▸ **Aim of the task**: An exact copy of every entry is needed here; the images stay out.

▸ **Exercise input**:
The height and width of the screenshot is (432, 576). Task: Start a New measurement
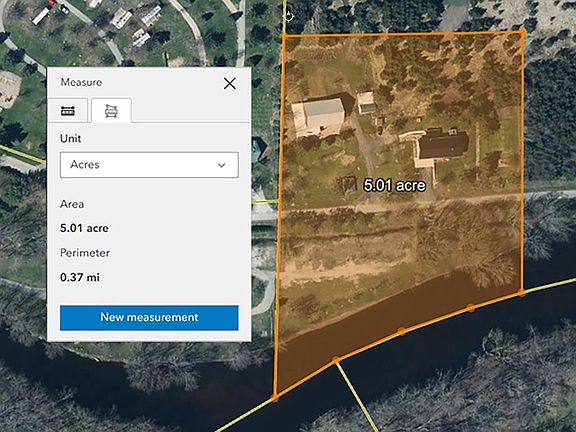[149, 317]
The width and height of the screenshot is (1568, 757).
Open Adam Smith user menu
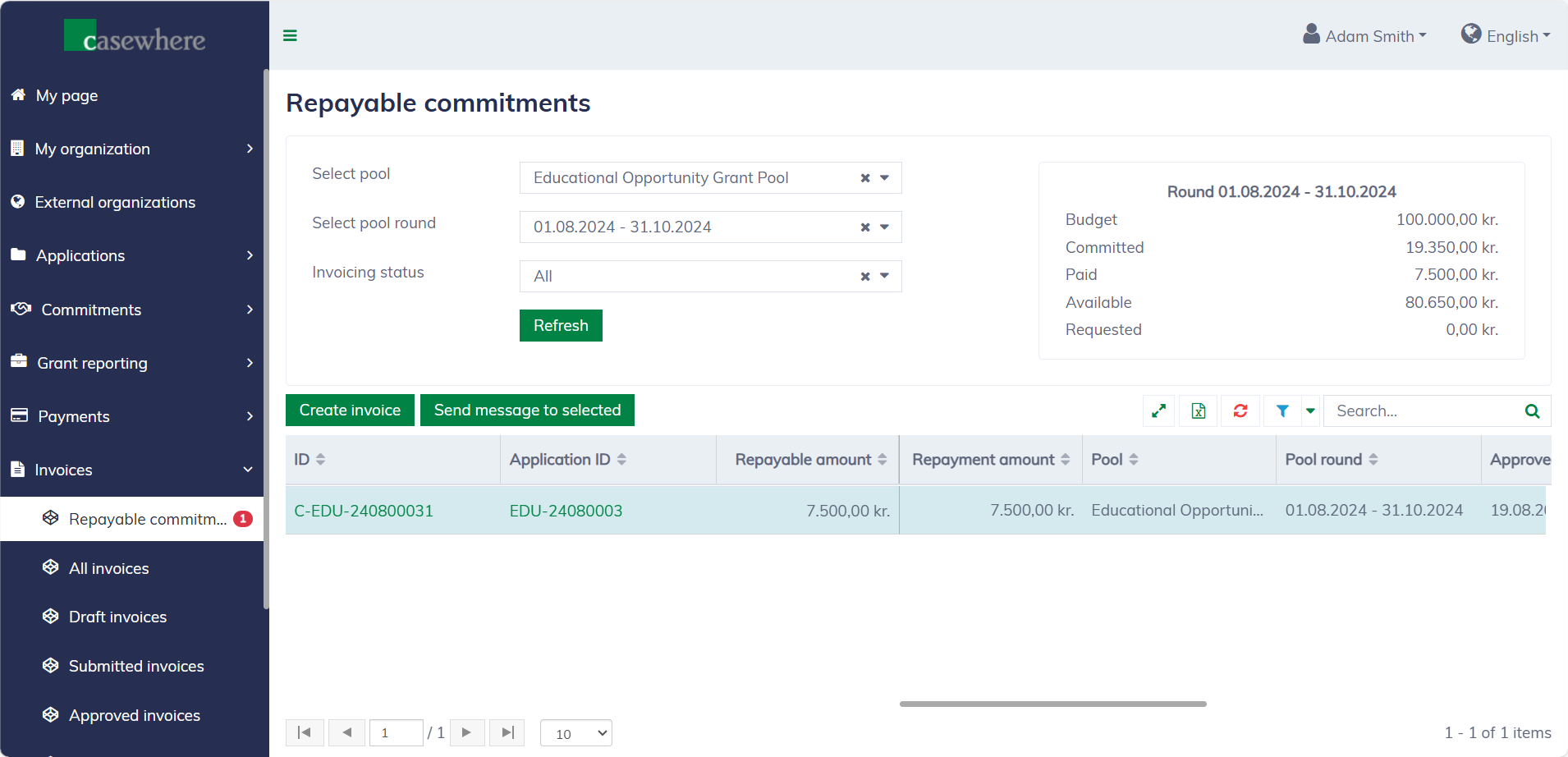[x=1365, y=36]
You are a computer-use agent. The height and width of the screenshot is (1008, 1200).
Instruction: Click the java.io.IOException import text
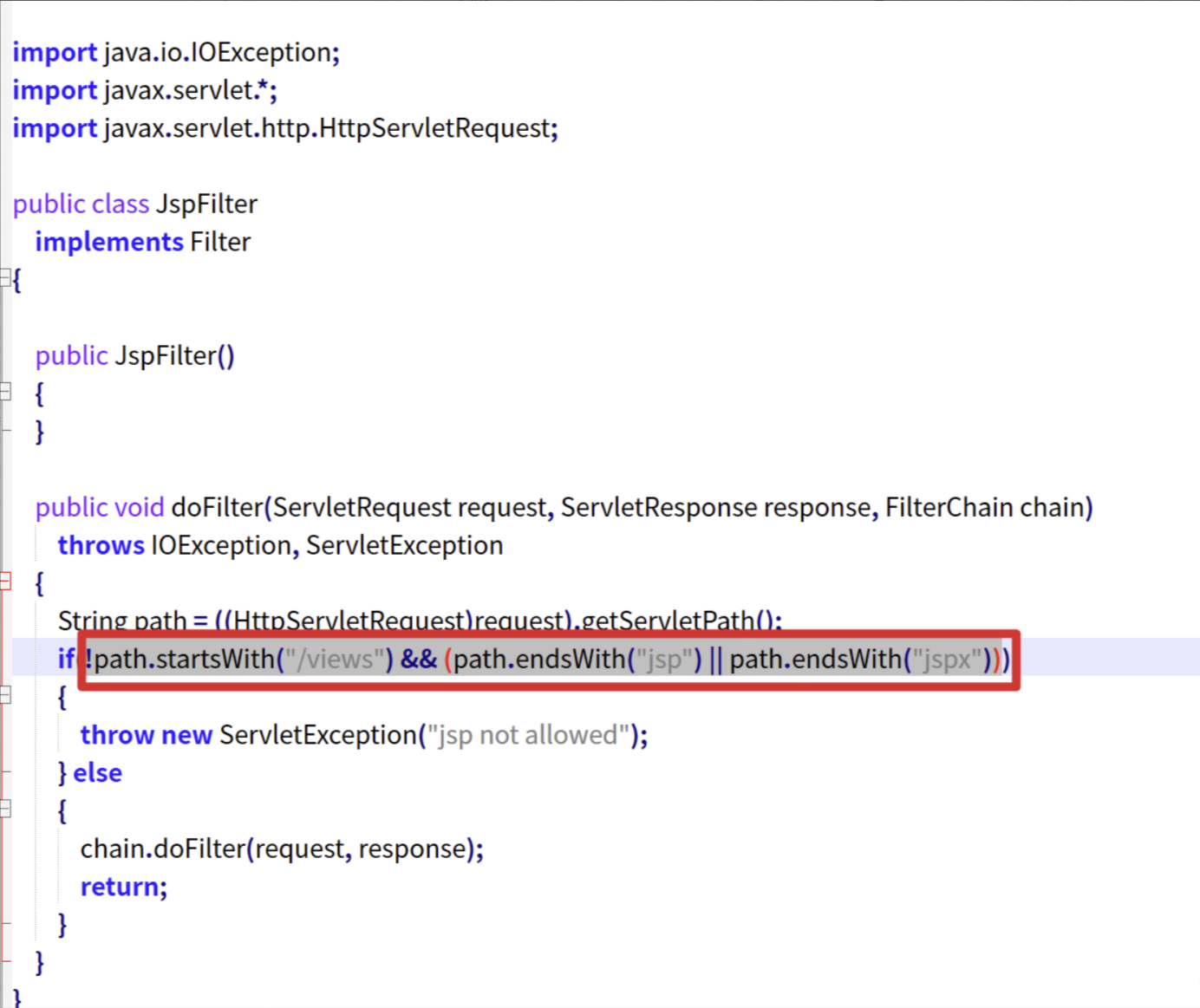pyautogui.click(x=221, y=53)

▸ **Response to the task**:
The height and width of the screenshot is (432, 576). Task: Start a New measurement
[149, 317]
The width and height of the screenshot is (1568, 757).
Open Adam Smith user menu
[x=1365, y=36]
You are a computer-use agent. The height and width of the screenshot is (1008, 1200).
Instruction: Click the java.io.IOException import text
pyautogui.click(x=221, y=53)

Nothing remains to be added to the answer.